A toolkit for simulating interactive information retrieval

Primary LanguageClickMIT LicenseMIT

simiir

A toolkit for simulating interactive information retrieval

ifind

To use this toolkit you will also need to download and install:

https://github.com/leifos/ifind

Add the ifind library to your PYTHONPATH

trec_eval

To determine the performance of the output of the simulations automatically, you will need to download trec_eval:

http://trec.nist.gov/trec_eval/

Add trec_eval to your PATH.

simiir setup

Add simiir to your PYTHONPATH

Create a virtual environment with the packages in the requirements.txt (note it is the same as the one for ifind)

run sample simulations

make a directory called output in example_sims

cd into the simiir directory, and run:

python run_simiir.py ../example_sims/trec_bm25_simulation.xml

or

python run_simiir.py ../example_sims/trec_pl2_simulation.xml

You will see the simulations running where the simulated users use either BM25 or PL2.

The output of the simulations will be in example_sims/output

simulation.xml files

You will see that a simulation takes four main elements:

output

This is where the output of the simulation is to be stored.
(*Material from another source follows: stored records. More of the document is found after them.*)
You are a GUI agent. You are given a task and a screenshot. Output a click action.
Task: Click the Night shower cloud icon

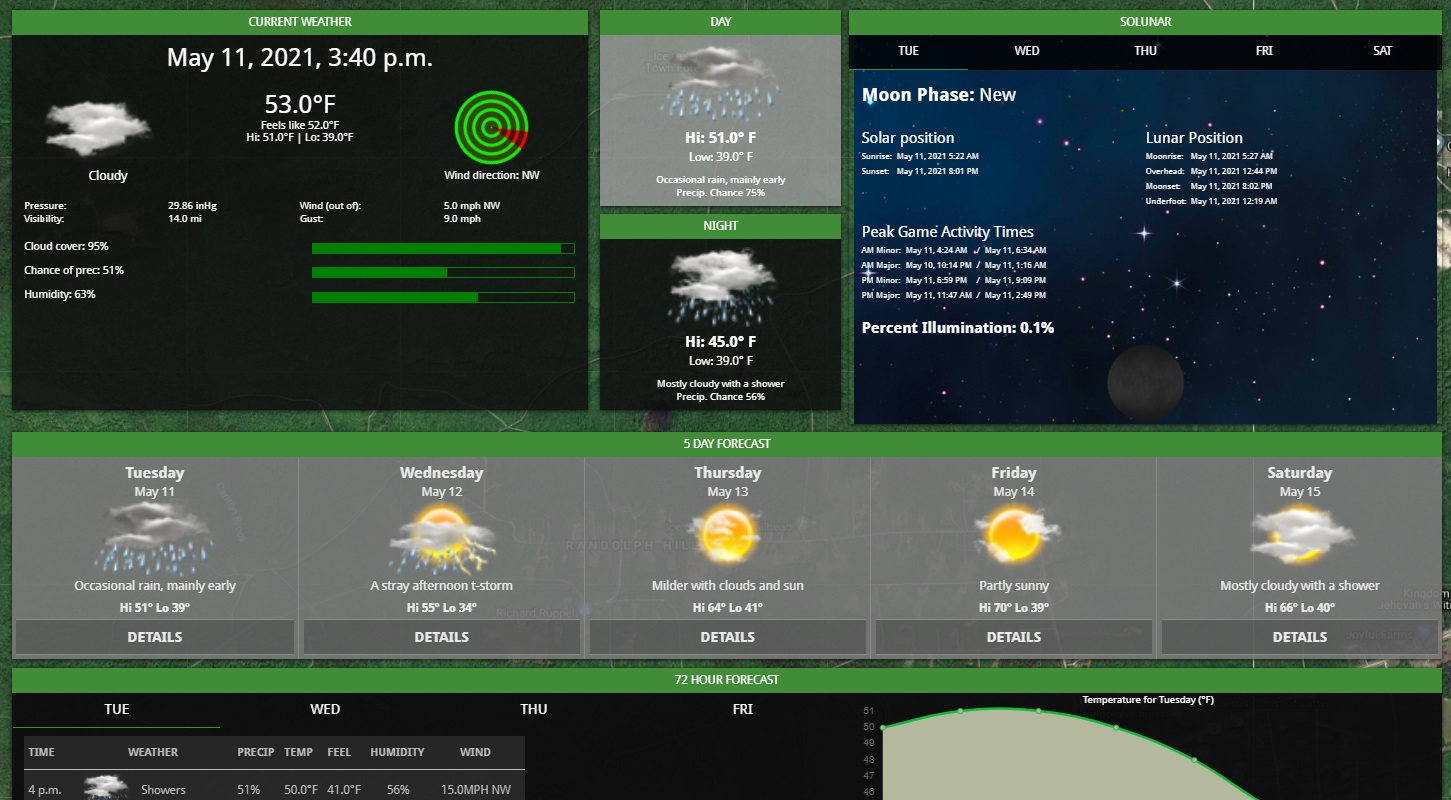720,286
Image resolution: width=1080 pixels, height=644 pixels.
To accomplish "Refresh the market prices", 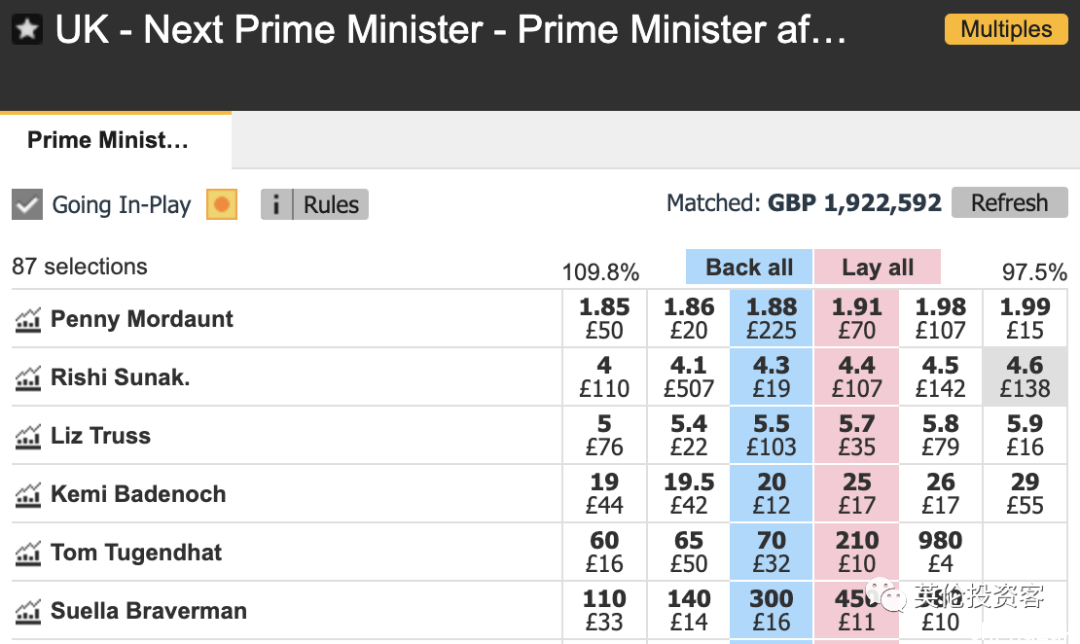I will 1010,203.
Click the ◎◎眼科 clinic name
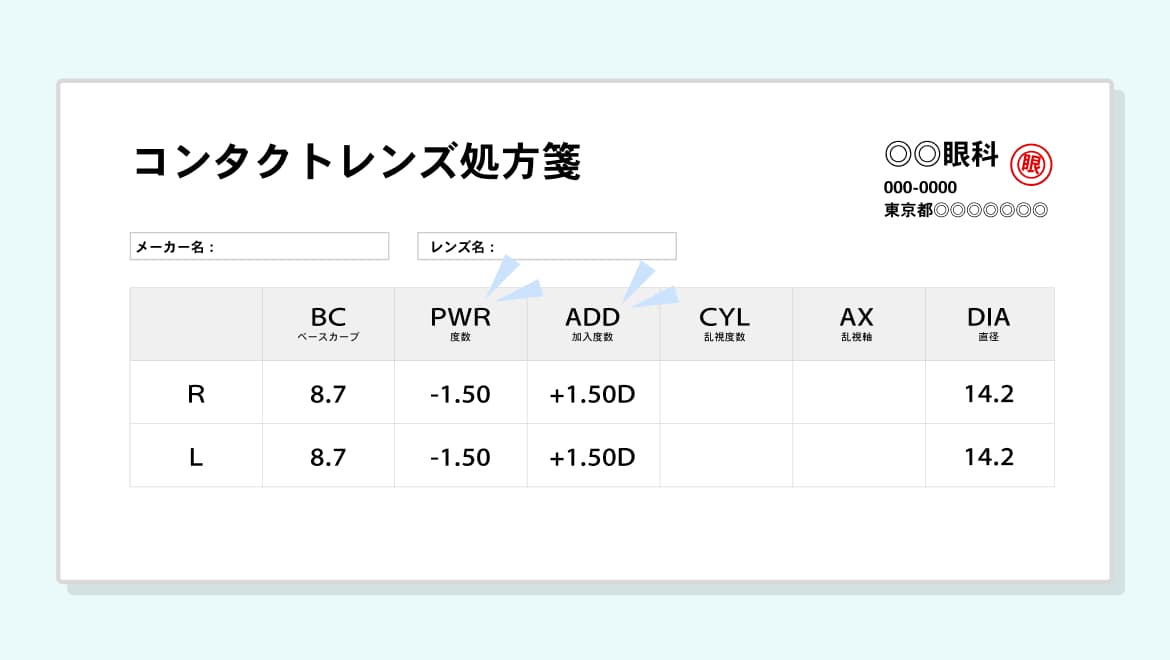The width and height of the screenshot is (1170, 660). click(x=941, y=154)
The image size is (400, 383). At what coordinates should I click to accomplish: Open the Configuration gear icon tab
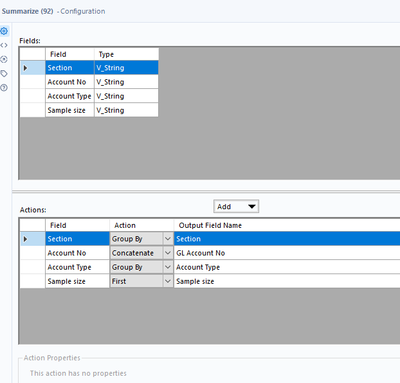pos(4,31)
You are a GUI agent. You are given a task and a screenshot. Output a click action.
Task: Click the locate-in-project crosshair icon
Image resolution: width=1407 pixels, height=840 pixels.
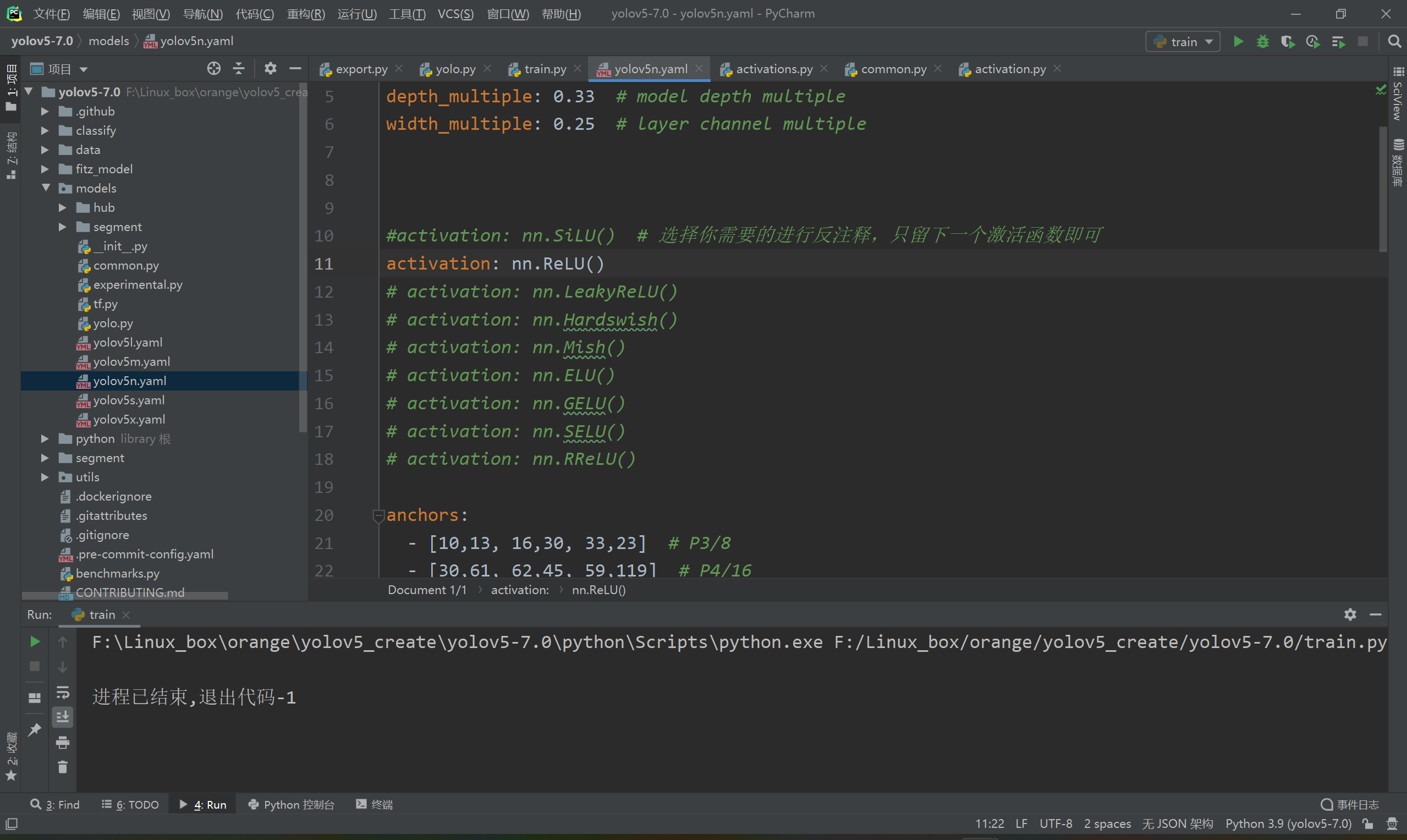click(x=213, y=69)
If you do not want (or have not installed trec_eval) then you can set trec_eval to false, and it will not automatically evaluate the output of the simulations.

topics

A set of sample topics have been included in example_data/topics.

You can include each topic that you would like the simulated users to undertake.

users

A set of sample users have been created and included in example_sims/users.

You can include however many users you would like to user the searchInterface, and the topics specified.

Each of the users have been configured differently to show how the different components can be set to instantiate different simulated users.

#### trec_user
Submits one query, the topic title.

Examines each snippet, and each document, and considers them relevant.

#### fixed_depth_user

Submits three word queries - generated from the topic description

Examines to a fixed depth, initially set to 10.

Each snippet that the simulated user examines, it stochastically decides whether it should examine it or not, based on the specified probabilities.

Each document that the simulated user examines, it stochastically decides whether it should mark it as relevant or not, based on the specified probabilities.

searchInterface

The search interface is a programmatic representation of the search interface an actual user would use.

It currently lets the simulated user do two actions: query and examine a document.

Note: the simulator acts as an broker to query and fetch documents, and controls the flow of actions, i.e. querying, examining snippets, assessing documents, marking documents as relevant, etc.

At the moment only one search interface is specified which connects to a Whoosh Based Index of TREC documents.